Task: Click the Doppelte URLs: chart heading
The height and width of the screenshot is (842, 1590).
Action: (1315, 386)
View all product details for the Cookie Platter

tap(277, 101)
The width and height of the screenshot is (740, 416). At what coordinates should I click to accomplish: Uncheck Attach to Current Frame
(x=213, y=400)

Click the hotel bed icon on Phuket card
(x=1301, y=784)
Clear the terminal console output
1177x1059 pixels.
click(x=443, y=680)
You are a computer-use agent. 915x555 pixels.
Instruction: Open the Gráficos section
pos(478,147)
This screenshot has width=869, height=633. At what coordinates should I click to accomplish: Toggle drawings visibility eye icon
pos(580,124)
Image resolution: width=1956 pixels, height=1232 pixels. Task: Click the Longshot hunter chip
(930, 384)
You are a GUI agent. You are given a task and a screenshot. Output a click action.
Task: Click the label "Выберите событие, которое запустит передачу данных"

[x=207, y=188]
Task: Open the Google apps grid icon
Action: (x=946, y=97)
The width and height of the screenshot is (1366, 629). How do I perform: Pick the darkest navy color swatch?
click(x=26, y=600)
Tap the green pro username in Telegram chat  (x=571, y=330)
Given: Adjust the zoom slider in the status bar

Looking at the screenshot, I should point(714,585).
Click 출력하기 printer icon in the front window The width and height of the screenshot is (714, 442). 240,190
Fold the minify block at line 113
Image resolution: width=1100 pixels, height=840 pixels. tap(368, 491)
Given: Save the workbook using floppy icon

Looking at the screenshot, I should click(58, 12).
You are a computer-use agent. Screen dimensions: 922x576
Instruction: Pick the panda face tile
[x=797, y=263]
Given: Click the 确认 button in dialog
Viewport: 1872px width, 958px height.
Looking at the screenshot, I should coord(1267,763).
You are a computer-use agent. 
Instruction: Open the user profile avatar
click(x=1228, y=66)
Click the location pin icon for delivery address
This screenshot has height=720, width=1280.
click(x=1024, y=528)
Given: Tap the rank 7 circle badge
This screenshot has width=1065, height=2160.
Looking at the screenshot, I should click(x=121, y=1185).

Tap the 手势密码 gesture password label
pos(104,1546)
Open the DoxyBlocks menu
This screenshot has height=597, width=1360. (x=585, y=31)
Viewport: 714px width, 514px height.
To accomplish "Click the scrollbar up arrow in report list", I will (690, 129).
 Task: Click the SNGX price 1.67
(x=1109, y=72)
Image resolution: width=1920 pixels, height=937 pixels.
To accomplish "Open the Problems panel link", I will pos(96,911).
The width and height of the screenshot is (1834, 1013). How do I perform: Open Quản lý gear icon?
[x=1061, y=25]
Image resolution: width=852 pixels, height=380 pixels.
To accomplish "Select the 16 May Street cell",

> _TASK REQUIREMENTS_
Of the entries above, how many lines hold the word "will"? Give back only that number.

> _ANSWER BOX_
2